2. If made payable to the company, “or the treasurer for the time being,” these latter words are simply, indicative of the officer through whom the payment might be made.

[This was a suit by Carol Gaytes, assignee of the Mercantile Mutual Fire Insurance Company, against William G. Hibbard and Franklin F. Spencer.]

Demurrer to declaration upon the following instrument, given for premium upon a policy of insurance: “For value received in policy No. 73, dated 12 August, 1865, issued by the Mercantile Mutual Fire Insurance Company of Chicago, we promise to pay said company, or the treasurer for the time being, the sum of two hundred and fifty dollars, in such portions and at such times as the directors of said company may, agreeably to their act of incorporation, require.” The grounds of the demurrer appear in the opinion.

Hitchcock, Dupee & Evarts, for plaintiff.

Clarkson & Van Schaack, for defendants.

DRUMMOND, District Judge. In support of the demurrer it is insisted that the instrument sued on is not a promissory note; that it is not certain as to the person to whom the money was payable, it being to the Mercantile Mutual Fire Insurance Company or its treasurer for the time being. Secondly, that it is not certain as to the time of payment, there being no time specified in the instrument when the money was to be paid. 126And, thirdly, that there is no certainty in relation to the fact of payment at all.

I do not know that it is necessary for the court to decide whether this was a “promissory note,” technically so called. The question is, whether the count in the declaration is sufficient It avers that the directors of the company did require a certain portion of the $250 to be paid at a fixed time, naming the time, and that the money was not paid at that time, and that, by the charter of the company, the whole sum became payable.

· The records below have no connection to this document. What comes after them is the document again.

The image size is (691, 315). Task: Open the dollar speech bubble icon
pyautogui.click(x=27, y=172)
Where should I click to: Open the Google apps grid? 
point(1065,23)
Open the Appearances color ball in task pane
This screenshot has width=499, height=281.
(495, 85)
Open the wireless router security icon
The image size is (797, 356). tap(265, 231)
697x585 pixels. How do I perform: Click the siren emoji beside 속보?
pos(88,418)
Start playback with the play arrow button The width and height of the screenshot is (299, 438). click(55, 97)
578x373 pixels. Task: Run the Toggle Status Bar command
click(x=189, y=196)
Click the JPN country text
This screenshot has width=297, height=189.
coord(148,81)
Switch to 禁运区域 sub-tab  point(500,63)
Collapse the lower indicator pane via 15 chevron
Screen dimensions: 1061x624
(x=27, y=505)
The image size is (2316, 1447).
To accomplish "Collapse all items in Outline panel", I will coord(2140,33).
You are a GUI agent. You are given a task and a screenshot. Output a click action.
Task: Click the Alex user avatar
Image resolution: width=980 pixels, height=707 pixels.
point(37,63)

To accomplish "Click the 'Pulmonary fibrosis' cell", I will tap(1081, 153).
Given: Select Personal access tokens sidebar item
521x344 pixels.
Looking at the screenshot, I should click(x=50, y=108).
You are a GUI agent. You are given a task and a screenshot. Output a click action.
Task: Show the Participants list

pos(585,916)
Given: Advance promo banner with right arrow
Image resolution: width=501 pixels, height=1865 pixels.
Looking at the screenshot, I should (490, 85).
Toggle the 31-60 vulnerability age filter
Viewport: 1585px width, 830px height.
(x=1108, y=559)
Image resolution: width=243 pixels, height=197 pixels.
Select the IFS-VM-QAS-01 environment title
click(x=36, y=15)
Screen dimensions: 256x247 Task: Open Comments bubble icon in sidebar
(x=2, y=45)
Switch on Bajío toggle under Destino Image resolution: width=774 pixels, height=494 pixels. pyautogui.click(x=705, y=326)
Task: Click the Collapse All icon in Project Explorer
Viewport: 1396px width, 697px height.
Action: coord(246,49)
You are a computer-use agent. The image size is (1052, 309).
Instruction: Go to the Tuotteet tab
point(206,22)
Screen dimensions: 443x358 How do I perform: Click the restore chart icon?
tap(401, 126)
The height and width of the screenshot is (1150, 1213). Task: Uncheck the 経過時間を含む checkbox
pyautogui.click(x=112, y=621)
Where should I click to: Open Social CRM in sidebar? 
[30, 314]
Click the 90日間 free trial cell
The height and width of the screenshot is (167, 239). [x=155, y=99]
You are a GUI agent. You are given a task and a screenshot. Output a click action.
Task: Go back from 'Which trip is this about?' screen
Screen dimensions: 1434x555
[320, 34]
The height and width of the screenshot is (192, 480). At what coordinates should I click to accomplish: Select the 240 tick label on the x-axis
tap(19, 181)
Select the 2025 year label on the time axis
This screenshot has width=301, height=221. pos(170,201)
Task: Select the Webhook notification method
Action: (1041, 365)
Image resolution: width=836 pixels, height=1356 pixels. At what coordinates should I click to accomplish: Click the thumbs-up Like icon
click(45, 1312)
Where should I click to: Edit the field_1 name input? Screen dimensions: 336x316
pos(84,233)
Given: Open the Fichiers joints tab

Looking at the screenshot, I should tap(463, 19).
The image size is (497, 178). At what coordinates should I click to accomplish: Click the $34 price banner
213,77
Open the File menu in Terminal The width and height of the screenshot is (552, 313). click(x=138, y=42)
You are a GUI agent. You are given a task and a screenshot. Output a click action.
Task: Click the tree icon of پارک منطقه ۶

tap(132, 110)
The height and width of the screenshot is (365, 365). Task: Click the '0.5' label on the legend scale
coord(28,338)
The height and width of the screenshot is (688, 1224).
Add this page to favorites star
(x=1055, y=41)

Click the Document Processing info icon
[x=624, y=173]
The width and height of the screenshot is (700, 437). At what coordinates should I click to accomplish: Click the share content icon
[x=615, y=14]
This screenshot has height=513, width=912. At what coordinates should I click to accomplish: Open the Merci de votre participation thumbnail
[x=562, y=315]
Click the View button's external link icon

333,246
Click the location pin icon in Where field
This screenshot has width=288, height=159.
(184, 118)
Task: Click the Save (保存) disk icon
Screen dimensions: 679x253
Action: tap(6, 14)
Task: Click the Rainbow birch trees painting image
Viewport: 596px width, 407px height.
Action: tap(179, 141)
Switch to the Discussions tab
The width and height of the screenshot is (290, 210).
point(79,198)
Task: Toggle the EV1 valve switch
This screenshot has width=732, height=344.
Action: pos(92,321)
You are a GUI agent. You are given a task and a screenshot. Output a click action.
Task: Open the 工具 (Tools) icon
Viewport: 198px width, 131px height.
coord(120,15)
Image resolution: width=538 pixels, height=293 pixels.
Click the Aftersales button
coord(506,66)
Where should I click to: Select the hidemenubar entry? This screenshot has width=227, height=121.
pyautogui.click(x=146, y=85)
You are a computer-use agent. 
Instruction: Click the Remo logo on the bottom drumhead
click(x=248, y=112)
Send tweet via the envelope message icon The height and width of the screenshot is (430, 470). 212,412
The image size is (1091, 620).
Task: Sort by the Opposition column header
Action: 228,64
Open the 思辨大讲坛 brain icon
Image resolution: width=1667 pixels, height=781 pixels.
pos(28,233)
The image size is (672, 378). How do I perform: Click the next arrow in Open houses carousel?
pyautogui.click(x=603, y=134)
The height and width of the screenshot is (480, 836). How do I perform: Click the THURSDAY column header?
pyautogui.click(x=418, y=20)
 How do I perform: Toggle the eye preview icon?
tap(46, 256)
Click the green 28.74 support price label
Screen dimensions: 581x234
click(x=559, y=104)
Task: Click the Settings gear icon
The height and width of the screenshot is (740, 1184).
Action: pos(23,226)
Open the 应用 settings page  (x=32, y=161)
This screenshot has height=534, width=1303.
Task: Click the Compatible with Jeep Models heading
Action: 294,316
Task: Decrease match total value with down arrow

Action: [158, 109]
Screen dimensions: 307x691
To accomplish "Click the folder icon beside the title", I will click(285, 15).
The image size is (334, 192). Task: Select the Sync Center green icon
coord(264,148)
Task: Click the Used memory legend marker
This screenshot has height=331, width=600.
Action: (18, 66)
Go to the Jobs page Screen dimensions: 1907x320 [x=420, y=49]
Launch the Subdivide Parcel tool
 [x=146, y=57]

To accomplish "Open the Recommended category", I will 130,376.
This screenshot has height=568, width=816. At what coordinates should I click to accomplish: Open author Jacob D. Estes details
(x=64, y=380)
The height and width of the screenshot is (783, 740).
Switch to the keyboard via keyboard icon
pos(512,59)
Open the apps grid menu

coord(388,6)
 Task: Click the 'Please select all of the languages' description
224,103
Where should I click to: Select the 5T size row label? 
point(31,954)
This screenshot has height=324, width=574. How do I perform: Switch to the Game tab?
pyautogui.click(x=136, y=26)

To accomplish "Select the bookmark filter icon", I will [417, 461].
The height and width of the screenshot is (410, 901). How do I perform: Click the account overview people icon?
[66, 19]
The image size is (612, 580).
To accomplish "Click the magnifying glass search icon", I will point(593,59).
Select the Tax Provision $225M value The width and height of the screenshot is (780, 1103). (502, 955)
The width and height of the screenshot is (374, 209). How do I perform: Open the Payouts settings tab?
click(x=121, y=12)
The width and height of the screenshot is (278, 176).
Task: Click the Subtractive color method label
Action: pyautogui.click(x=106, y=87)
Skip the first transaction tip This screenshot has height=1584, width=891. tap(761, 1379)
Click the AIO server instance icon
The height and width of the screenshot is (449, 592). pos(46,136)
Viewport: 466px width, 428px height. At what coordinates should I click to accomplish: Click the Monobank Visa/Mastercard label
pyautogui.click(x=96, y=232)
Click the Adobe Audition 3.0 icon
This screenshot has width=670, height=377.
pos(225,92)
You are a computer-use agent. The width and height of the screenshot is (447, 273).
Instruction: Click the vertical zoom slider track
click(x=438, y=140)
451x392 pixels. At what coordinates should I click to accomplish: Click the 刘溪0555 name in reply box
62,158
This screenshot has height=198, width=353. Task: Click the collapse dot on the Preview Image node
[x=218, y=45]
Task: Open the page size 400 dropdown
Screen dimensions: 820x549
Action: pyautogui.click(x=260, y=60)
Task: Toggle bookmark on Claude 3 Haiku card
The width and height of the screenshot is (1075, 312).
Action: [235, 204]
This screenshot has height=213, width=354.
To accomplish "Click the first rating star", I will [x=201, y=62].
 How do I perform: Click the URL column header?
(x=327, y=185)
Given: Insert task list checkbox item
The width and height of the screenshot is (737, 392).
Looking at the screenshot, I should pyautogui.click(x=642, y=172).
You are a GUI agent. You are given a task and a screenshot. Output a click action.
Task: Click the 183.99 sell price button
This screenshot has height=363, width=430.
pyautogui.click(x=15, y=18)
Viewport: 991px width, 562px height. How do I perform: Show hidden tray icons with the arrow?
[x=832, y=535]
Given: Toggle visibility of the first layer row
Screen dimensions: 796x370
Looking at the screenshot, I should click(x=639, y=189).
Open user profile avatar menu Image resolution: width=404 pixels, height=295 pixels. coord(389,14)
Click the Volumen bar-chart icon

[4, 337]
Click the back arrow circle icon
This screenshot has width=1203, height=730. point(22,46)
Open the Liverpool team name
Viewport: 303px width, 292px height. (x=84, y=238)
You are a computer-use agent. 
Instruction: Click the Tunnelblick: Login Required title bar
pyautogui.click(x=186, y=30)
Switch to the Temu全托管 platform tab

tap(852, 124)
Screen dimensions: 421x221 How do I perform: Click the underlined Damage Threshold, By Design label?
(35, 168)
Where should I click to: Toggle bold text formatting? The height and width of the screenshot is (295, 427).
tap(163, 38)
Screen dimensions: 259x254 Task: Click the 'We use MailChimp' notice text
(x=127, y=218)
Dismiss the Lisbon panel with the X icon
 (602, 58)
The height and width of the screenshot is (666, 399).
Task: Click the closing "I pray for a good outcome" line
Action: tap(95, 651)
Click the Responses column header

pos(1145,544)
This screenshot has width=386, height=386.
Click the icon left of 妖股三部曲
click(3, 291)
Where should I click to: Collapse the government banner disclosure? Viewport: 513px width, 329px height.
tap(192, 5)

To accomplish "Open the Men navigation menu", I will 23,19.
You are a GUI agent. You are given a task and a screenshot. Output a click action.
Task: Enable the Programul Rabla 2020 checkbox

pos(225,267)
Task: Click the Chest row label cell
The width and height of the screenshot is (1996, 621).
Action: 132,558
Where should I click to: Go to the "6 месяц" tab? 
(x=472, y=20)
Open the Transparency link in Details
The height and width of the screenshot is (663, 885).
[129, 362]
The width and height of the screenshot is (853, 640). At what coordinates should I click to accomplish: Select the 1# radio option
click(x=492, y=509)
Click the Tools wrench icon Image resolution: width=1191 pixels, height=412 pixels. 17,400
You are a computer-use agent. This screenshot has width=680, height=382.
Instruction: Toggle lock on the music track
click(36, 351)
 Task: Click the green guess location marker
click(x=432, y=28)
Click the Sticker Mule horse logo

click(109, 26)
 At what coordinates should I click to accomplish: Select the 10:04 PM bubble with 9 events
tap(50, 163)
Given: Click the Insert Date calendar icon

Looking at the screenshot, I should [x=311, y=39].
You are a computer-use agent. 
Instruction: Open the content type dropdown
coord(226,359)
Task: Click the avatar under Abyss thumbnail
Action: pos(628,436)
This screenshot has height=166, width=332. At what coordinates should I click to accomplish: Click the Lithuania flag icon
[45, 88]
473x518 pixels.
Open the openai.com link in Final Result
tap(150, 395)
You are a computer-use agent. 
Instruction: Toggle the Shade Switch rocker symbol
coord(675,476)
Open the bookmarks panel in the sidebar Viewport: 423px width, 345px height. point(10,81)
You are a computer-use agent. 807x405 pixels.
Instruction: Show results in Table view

I hold this to be a contract, in substance, to pay two hundred and fifty dollars to the Mercantile Mutual Fire Insurance Company of Chicago; the words “or the treasurer for the time being,” being simply, I think, indicative that the money might be paid to the company through its treasurer.

Then the time at which payment was to be made became certain when the directors of the company, agreeably to their act of incorporation, fixed the time requiring the money to be paid. So, according to the rule, “Id certum est quod certum reddl potest,” it will become certain precisely on the same principle as money payable on demand. There the time when it is payable is uncertain. It does not technically become payable until the demand is made. The demand having been made, that which was uncertain has become certain. So here, this is in the nature of a demand by the directors of the company to make payment, and when that demand is made, then the time is fixed and certain.

I think the demurrer must be overruled, with leave to the defendants to plead if they so elect.

NOTE. A written promise to pay a sum “in such manner and proportions, and at such time and place as he shall from time to time require,” is a promissory note. Goshen, etc., Turnpike Co. v. Hurtin, 9 Johns. 217; Washington Co. Mut. Ins. Co. v. Miller, 26 Vt. 77. An instrument as follows: “I promise to pay M. $172 when I collect a note received from him on T.,” is due and payable on the occurrence of the contingency. Walker v. Phillips, 35 Tex. 784. For a full exposition of the maxim “Id certum est quod certum reddi potest,” consult Broom, Leg. Max. 599.

1 [Reported by Josiah H. Bissell, Esq., and here reprinted by permission.]